That was enough to make them all back away. Hilda, however, continued to pester it, darting dangerously close and snarling, but the animal snapped back in a halfhearted way, glancing at her without much concern.
Dr. Shanker strode forward. “Hilda! Get away from that! Come back here!”
He made a grab at the scruff of her neck and caught her after several tries. He slipped a rope over her head and began to haul her away while she strained against it, still barking and snapping fiercely, as though convinced she was larger than the monster.
But the animal seemed to think that Dr. Shanker was joining the attack. It began to turn away from him, lumbering on its ungainly, trunk-like legs, the back ones longer than the front. As it turned, snapping and bending the branches around it, Julian saw clearly the ring of spikes curving out from the edges of its armor. Any carnivore foolish enough to attack this animal or try to turn it over would have a bloody mouth for the trouble, and very possibly a fatal gash.
He thought it was maneuvering to lumber away into the woods; but as soon as its back was turned the tail lashed out with astonishing energy considering how sluggishly the animal had been moving. The tip of the tail was weighted with lumps of bone in the shape of a medieval mace. If Dr. Shanker hadn’t ducked in time his skull would have been smashed. He hurried back to Julian and Yariko.
The ankylosaur began to back toward them. Even Hilda decided it was not worth antagonizing further. They quickly scrambled away through the brush, Hilda in front dragging Dr. Shanker by the homemade leash. Fortunately the ankylosaur did not follow them very far; when Julian glanced back he saw it settling down to feed again.
Later the same day they reached Hell Creek. It could be heard plainly from a distance, crashing and rumbling, and when they finally emerged from the forest they stood on a rocky cliff, thirty feet high, looking down at a shallow, fast-flowing stream.

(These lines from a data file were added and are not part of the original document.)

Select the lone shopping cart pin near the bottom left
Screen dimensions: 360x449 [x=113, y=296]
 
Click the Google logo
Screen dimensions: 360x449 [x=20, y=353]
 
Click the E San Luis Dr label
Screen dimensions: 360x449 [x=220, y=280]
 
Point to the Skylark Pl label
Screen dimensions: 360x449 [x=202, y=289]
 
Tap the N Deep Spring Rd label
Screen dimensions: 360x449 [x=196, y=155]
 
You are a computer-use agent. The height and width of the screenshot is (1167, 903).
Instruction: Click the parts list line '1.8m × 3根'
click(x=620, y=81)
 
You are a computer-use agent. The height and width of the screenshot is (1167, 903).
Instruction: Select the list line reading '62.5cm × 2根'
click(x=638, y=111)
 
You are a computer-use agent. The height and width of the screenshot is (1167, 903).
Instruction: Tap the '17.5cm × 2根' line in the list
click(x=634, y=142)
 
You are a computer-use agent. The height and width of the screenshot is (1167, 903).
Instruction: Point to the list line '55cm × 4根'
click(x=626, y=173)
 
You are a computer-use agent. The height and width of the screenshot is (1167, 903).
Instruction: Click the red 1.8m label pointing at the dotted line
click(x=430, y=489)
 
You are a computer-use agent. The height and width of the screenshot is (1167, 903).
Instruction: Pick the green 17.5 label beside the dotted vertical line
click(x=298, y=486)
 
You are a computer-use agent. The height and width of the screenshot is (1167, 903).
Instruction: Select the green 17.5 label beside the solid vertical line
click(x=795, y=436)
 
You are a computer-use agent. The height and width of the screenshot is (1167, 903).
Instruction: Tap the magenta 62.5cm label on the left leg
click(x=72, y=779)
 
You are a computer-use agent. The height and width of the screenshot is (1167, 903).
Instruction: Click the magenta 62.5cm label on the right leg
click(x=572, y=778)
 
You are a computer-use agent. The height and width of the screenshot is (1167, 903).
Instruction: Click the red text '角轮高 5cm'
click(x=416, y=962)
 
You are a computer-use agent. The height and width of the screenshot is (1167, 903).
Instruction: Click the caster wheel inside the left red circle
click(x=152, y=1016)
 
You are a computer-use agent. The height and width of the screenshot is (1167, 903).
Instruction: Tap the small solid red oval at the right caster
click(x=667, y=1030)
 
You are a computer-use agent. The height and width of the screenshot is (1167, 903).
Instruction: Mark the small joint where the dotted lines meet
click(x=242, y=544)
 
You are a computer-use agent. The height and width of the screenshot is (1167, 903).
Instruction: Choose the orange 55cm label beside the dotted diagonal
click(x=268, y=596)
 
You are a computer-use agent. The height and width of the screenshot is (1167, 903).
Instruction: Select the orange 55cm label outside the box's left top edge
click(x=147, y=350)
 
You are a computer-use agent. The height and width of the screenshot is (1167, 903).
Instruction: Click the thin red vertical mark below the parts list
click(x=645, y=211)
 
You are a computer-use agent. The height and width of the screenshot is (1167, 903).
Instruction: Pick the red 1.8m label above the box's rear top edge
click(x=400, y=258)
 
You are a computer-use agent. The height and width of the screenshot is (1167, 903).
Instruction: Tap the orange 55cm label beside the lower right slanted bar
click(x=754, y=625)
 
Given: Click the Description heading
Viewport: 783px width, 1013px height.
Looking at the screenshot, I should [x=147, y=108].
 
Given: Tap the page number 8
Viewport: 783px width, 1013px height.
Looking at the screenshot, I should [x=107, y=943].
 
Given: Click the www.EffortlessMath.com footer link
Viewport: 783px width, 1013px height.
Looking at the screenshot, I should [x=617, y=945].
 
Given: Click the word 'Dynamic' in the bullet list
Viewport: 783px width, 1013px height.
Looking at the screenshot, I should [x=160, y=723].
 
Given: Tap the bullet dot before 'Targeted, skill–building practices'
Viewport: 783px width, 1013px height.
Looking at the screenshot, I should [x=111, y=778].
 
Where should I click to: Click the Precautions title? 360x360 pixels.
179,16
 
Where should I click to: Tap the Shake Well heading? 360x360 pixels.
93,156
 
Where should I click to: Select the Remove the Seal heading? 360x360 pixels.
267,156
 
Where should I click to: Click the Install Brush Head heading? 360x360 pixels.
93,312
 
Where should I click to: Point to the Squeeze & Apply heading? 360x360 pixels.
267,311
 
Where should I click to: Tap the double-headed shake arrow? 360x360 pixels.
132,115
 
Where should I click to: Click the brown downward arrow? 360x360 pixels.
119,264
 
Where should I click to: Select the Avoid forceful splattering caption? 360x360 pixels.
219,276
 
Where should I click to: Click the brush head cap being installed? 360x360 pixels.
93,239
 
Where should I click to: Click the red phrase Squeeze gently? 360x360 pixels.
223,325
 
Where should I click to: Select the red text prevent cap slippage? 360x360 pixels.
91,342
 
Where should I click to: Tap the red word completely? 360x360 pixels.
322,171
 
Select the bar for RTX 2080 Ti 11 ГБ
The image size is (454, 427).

The raft would never have made it through this stretch, had they continued on the river; clearly luck was with them still. A mist of droplets hung in the air, and the spray flew up into their faces. It was difficult to talk over the roaring water.
The opposite bank of the river was lower. Open lands stretched out beyond for miles, speckled with scrub and here and there a coniferous tree. The sun had almost set, spreading a dull red light over the sky and the plains. Jutting up against this redness, in silhouette along the western horizon, stood the first low slopes of the infant Rocky Mountains. They were nothing like the lofty peaks Julian had visited in his own time.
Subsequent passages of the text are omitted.